Older age and race were also linked to worsening frailty status following treatment. Compared with younger women (aged 65-74 years), older women were more likely to experience worsening frailty (OR, 1.21 for women aged 75-79; OR, 1.53 for those aged 80-84; OR, 1.94 for those aged 85 and older). In addition, Black women were more likely than non-Hispanic White women to experience worsening frailty after treatment (OR, 1.12).
“Previous studies have documented lasting declines in functional status after surgery in older patients with breast cancer, but breast cancer treatment has not been implicated in worsening frailty to date,” Dr. Minami and colleagues explain. But “given the substantial proportion of women experiencing worsening frailty and the significant difference by breast surgery type, frailty status as a cancer therapy outcome should be further explored.” In addition, “tailoring locoregional therapy intensity in this population is important,” they write.
Dr. Cate explained that randomized clinical trials such as COMET and LORIS, which explore the monitoring of patients with DCIS in lieu of active treatment, “will likely make a big impact on this population, as we currently do not have randomized controlled data for observation of breast cancer.”

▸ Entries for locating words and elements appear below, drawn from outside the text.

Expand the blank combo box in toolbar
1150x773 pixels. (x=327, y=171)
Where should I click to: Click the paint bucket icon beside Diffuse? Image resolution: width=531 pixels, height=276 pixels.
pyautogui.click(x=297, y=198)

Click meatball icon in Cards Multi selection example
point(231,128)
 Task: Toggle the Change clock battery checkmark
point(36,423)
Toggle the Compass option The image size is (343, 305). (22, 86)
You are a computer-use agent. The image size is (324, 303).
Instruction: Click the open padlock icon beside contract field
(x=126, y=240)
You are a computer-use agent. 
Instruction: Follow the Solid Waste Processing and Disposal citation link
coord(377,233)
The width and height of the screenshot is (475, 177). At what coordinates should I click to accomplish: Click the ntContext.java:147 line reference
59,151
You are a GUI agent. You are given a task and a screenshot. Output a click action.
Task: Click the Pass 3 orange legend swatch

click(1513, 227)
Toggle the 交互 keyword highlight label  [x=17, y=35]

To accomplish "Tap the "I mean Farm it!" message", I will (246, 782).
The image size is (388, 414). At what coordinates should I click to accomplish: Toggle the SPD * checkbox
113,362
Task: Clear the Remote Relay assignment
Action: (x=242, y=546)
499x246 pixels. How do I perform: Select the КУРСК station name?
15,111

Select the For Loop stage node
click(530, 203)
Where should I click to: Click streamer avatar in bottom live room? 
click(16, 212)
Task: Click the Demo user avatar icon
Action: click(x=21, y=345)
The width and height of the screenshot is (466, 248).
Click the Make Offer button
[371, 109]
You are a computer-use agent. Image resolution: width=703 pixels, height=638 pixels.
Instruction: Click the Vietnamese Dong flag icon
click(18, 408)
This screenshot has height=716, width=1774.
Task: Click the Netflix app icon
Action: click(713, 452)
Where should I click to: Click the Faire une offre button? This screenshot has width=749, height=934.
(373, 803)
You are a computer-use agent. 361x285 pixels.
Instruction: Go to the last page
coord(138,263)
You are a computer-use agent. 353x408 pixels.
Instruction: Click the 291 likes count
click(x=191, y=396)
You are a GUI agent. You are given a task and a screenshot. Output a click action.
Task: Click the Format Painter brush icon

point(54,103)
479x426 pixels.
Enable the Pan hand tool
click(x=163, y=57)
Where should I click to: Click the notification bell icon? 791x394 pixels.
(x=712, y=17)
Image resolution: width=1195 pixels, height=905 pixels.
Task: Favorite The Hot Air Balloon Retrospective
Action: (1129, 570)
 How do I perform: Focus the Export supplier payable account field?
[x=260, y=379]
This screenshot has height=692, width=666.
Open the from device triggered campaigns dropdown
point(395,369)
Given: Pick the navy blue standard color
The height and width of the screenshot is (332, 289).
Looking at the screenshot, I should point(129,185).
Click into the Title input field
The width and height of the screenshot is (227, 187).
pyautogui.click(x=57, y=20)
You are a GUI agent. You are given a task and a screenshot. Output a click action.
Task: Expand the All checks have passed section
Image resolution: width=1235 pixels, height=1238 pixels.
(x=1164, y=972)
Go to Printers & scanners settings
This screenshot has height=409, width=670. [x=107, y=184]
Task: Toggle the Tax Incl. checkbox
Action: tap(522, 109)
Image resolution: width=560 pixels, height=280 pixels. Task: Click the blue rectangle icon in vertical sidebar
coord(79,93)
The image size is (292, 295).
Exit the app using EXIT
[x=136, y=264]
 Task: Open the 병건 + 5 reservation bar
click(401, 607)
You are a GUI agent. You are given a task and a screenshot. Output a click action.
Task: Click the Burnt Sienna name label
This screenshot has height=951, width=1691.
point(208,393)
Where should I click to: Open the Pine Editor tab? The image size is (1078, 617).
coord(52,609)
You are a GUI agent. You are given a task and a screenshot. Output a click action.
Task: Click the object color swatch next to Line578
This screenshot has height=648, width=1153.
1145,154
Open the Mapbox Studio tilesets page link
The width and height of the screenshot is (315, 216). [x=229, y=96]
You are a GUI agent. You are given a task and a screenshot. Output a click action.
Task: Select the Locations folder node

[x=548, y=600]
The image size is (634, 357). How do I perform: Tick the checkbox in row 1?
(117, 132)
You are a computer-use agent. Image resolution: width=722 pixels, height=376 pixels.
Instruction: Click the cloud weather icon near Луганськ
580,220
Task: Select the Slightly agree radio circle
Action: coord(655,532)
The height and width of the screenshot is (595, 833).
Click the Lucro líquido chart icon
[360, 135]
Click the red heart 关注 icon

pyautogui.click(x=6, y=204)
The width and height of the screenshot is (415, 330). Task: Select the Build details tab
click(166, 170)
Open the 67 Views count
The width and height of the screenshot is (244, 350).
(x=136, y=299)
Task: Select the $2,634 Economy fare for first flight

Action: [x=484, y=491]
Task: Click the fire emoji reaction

Dr. Cate added as well that assessing a patient’s ECOG [Eastern Cooperative Oncology Group] performance status is vital “to determine who can really tolerate a breast cancer surgery” and that opting for antiestrogens, such as aromatase inhibitors, which can keep cancer at bay for years, “may be preferable for many older patients.”
The study was funded by Brigham and Women’s Hospital’s Department of Surgery’s Beal Fellowship. Dr. Minami and Dr. Cate have disclosed no relevant financial relationships.
A version of this article first appeared on Medscape.com.